Nada de extraño tiene que la profunda división existente entre las denominadas fuerzas políticas ‘constitucionalistas’, incapaces de ofrecer una alternativa de gobierno, haya favorecido el surgimiento de partidos populistas que tienen en común apelar a la «superior legitimidad del pueblo», frente a un sistema democrático representativo cuya degradación resulta evidente. Podemos y Vox, con todas sus diferencias, comparten ese discurso antiliberal y antiparlamentario.

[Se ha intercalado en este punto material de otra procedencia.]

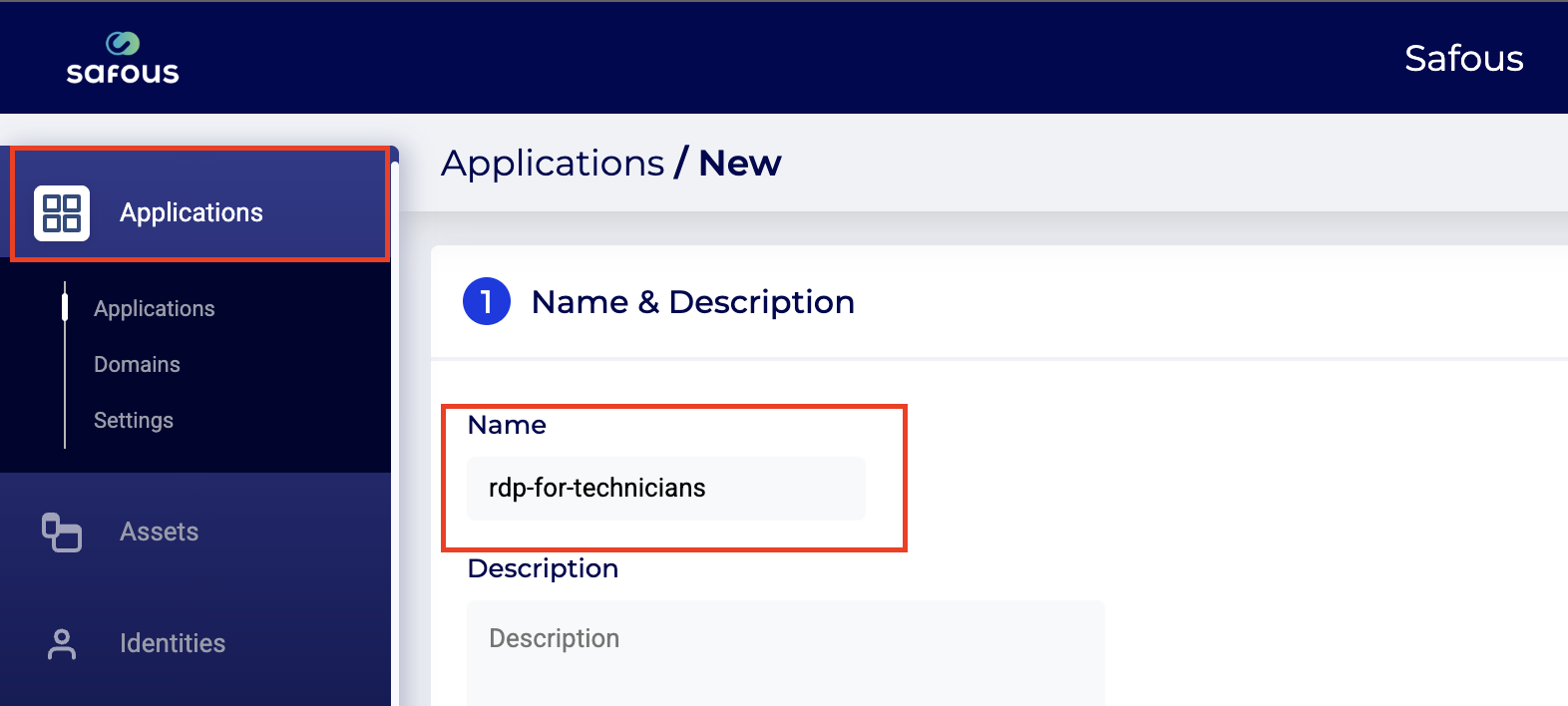Click the Name field label

pyautogui.click(x=507, y=426)
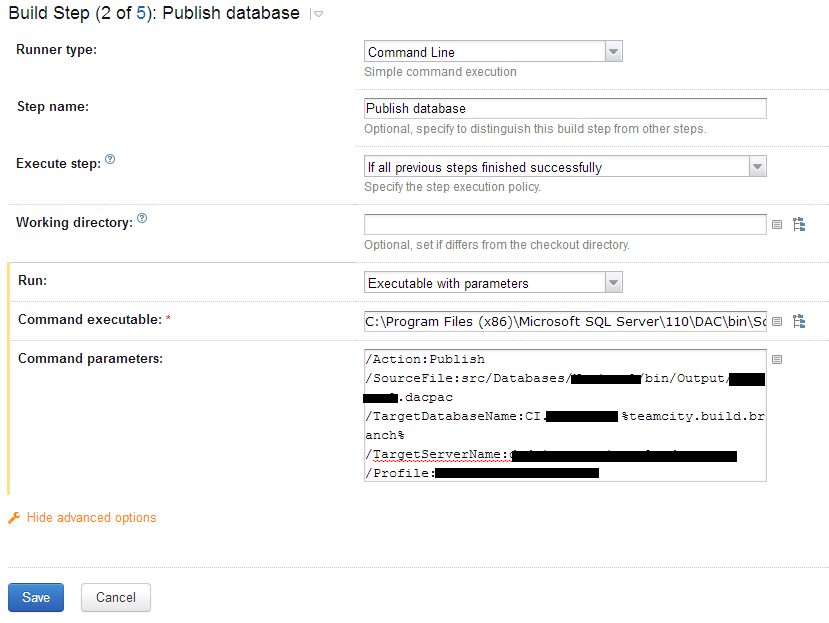Open the directory tree picker for Working directory
The image size is (829, 623).
click(x=799, y=225)
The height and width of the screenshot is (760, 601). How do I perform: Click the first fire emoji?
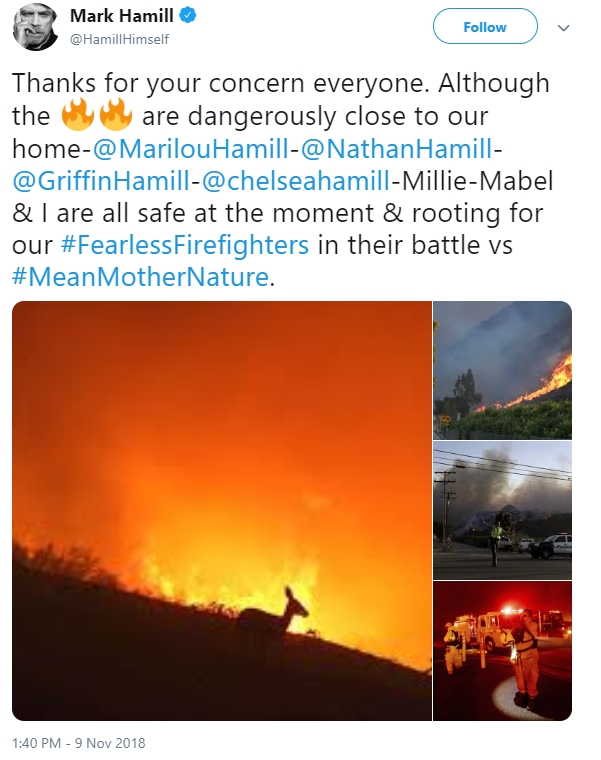pos(78,114)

Como lo comparten en Francia, el Frente Nacional y la Francia Insumisa. Y como lo acredita la coalición de Gobierno de Italia entre un partido de extrema derecha y otro de extrema izquierda. El enemigo de todos ellos es el elitismo inherente al sistema representativo. Las causas que explican su auge son muy diversas (económicas, culturales y tecnológicas), pero entre ellas ocupa un lugar central el fracaso de los partidos ‘tradicionales’ en ofrecer respuestas efectivas a la gran recesión de 2008. Respuestas que solo podrían alumbrarse a escala europea.
En el caso de España, es inexplicable que los partidos constitucionalistas –los que defienden las cuatro decisiones constitucionales básicas: la Monarquía parlamentaria, el Estado social y democrático de Derecho, el Estado Autonómico y la integración europea– hayan sido incapaces de alcanzar acuerdos de gobierno a escala nacional. Esa incapacidad pone en peligro el futuro de la Constitución cuyo cuadragésimo aniversario acabamos de celebrar. El PSOE debe reconocer que tiene más en común con el Partido Popular que con Podemos. El PP debe admitir que tiene más en común con el PSOE que con Vox.
Pedro Sánchez es responsable de la ruptura del consenso constitucional en cuanto que su gabinete se sostiene aún con el apoyo de fuerzas independentistas abiertamente anticonstitucionales y de otras populistas que aspiran a derribar la Monarquía parlamentaria. Ahora bien, esto no justifica que el Partido Popular pueda aspirar a formar gobiernos con el apoyo de fuerzas populistas de extrema derecha. Si a ambas formaciones les preocupase de verdad el futuro de la Constitución y de la democracia abandonarían el peligroso juego en el que se han embarcado.
Mientras los nuevos líderes de ambos partidos políticos, Pedro Sánchez y Pablo Casado, legitimen con sus discursos y actuaciones a las diversas formaciones populistas que han surgido en España, sus apelaciones a la Constitución no serán más que formidables ejercicios de hipocresía. En este contexto, el denominado por muchos analistas «terremoto político» andaluz podría convertirse en un ‘laboratorio’ político para ensayar fórmulas extrapolables al Gobierno de España.
Unas fórmulas que pasan por la construcción de una coalición desde el centro que convierta en irrelevantes los escaños alcanzados por los populistas en esos comicios. La alternativa consistente en la coexistencia de un Ejecutivo sostenido por populistas de izquierda en España y otro sostenido por populistas de derecha en Andalucía podría resultar letal para la democracia constitucional.